Task statement ::
Each entry must be given again exactly as it appears, with images excluded.

[Items from a data source]
········
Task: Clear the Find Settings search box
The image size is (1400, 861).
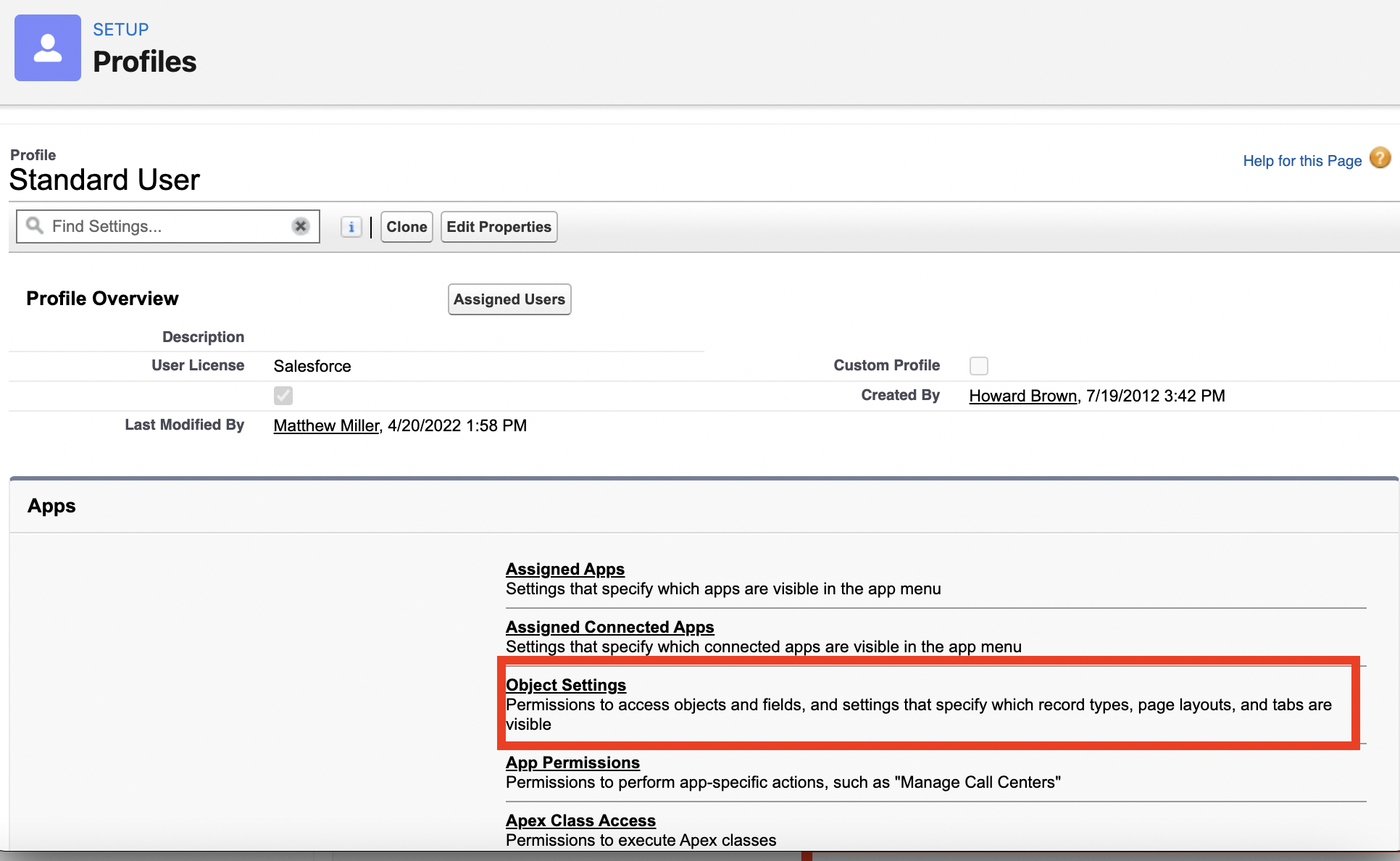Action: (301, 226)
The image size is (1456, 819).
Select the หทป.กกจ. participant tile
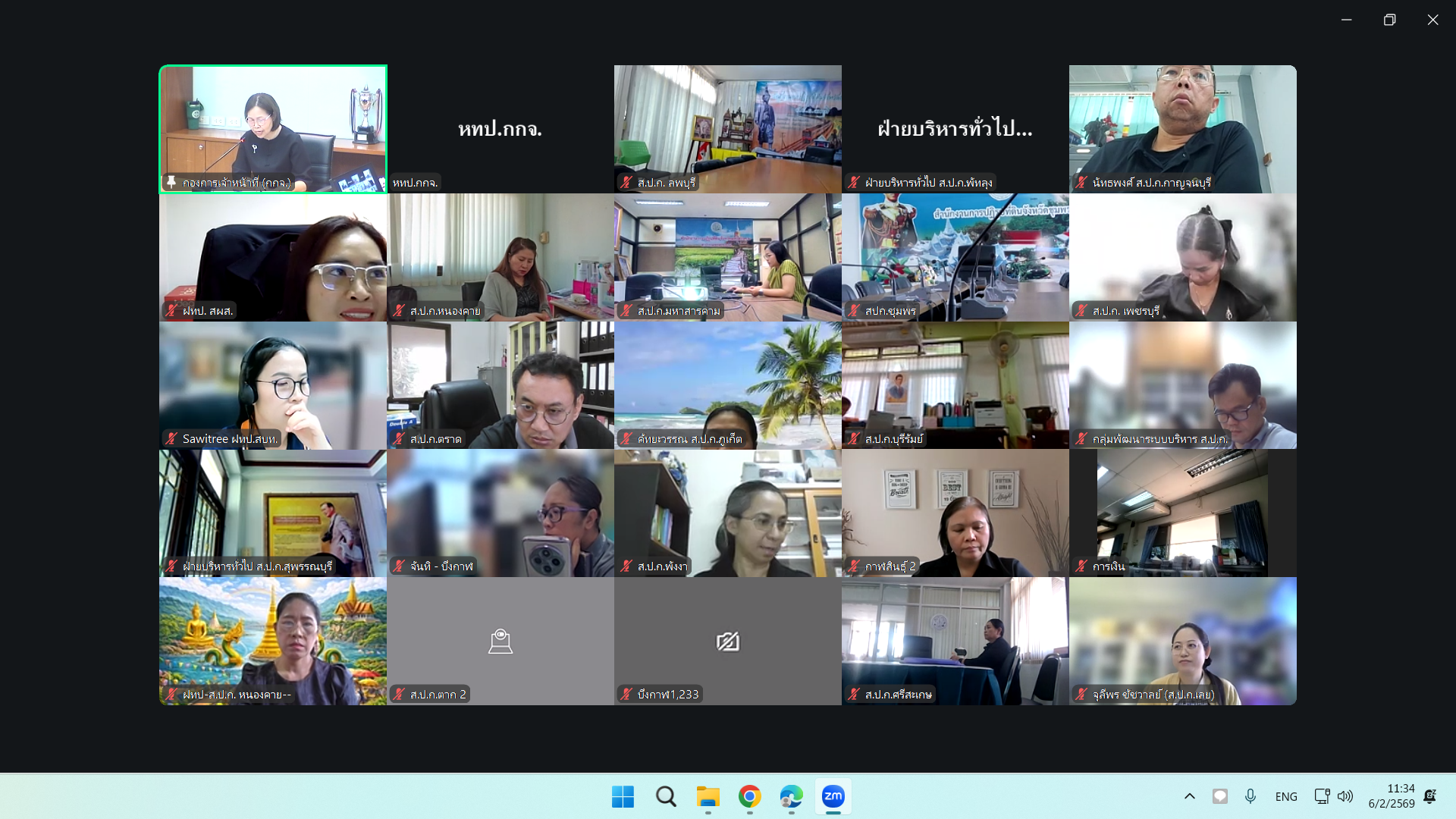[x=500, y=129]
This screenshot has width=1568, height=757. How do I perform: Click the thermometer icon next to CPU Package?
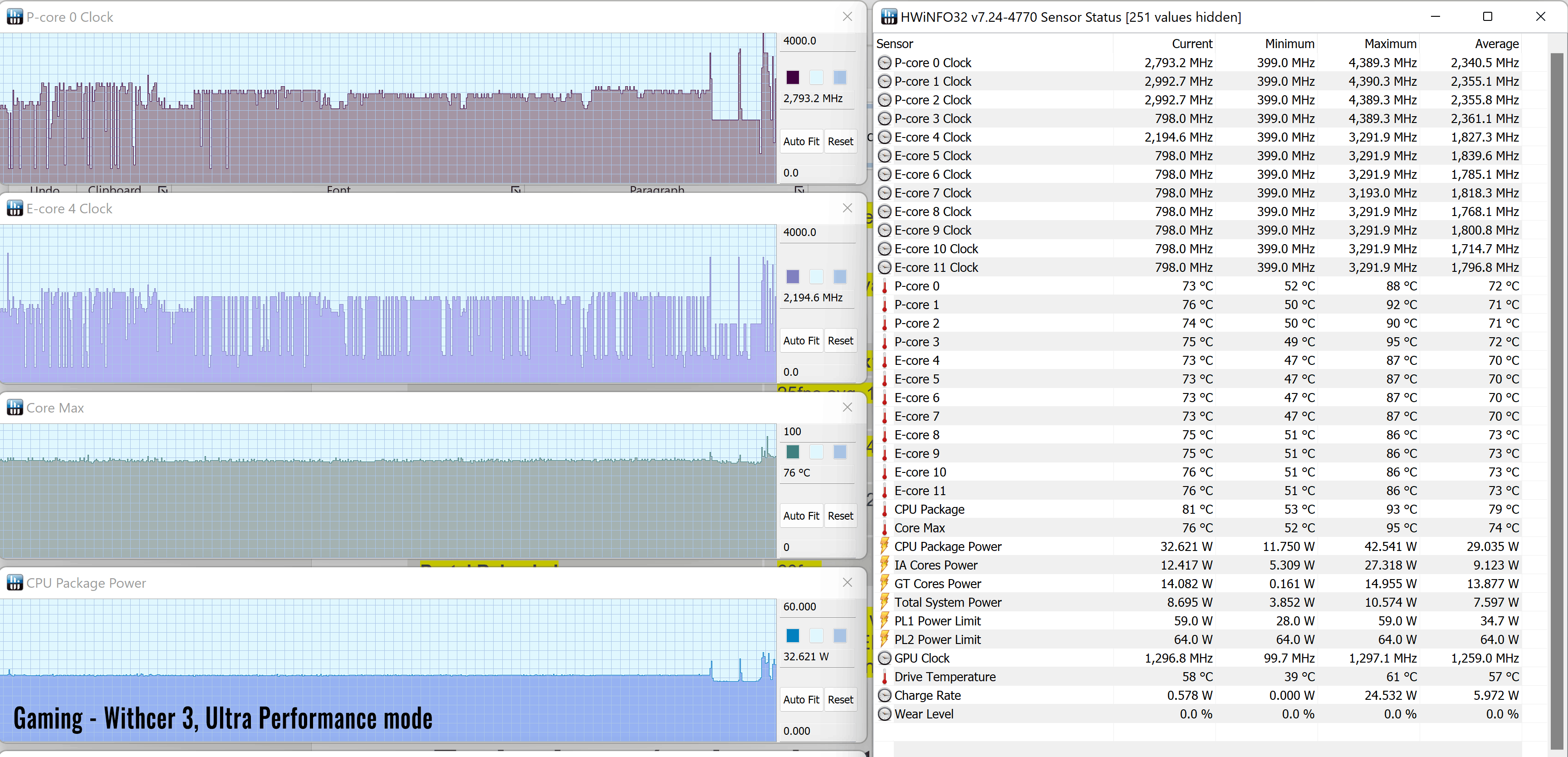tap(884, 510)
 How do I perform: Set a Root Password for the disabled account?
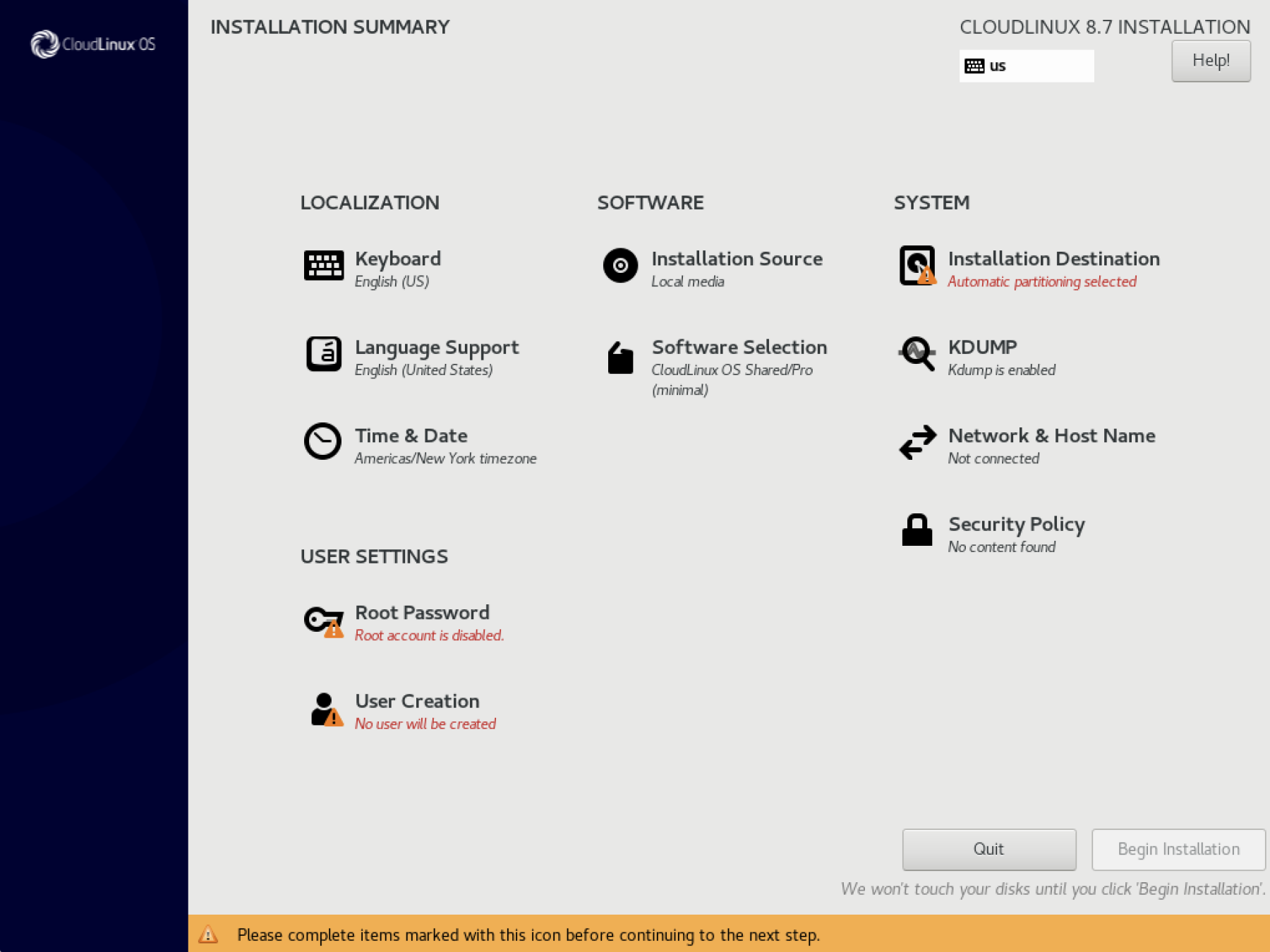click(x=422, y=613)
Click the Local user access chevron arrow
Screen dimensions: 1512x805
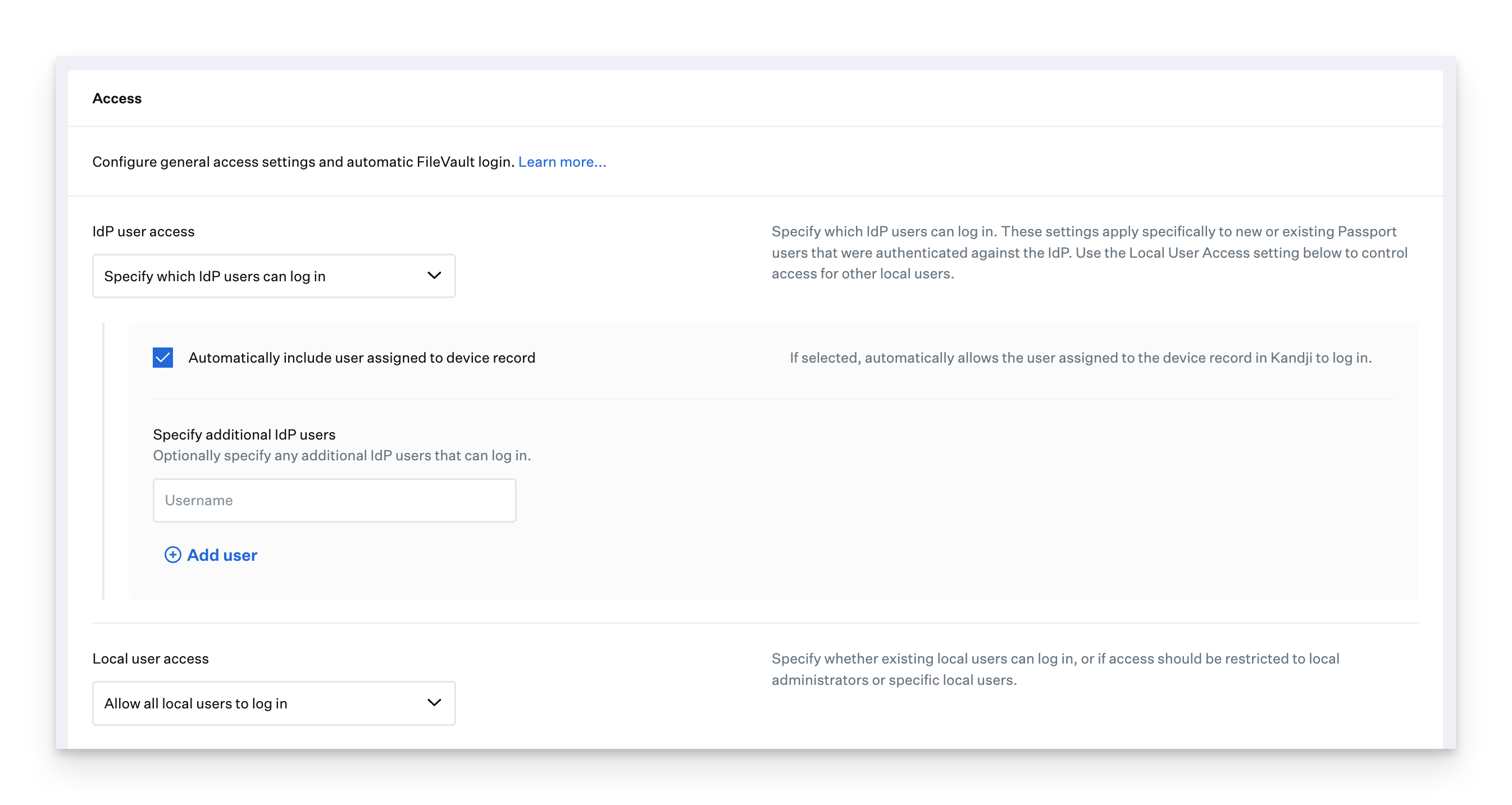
········
Response to this exercise ::
Task: Clear the Find Settings search box
The image size is (1400, 861).
Action: (301, 226)
The image size is (1456, 819).
Select the หทป.กกจ. participant tile
[x=500, y=129]
This screenshot has width=1568, height=757. How do I perform: Click the thermometer icon next to CPU Package?
tap(884, 510)
 How do I perform: Set a Root Password for the disabled account?
click(x=422, y=613)
Click the Local user access chevron arrow
Screen dimensions: 1512x805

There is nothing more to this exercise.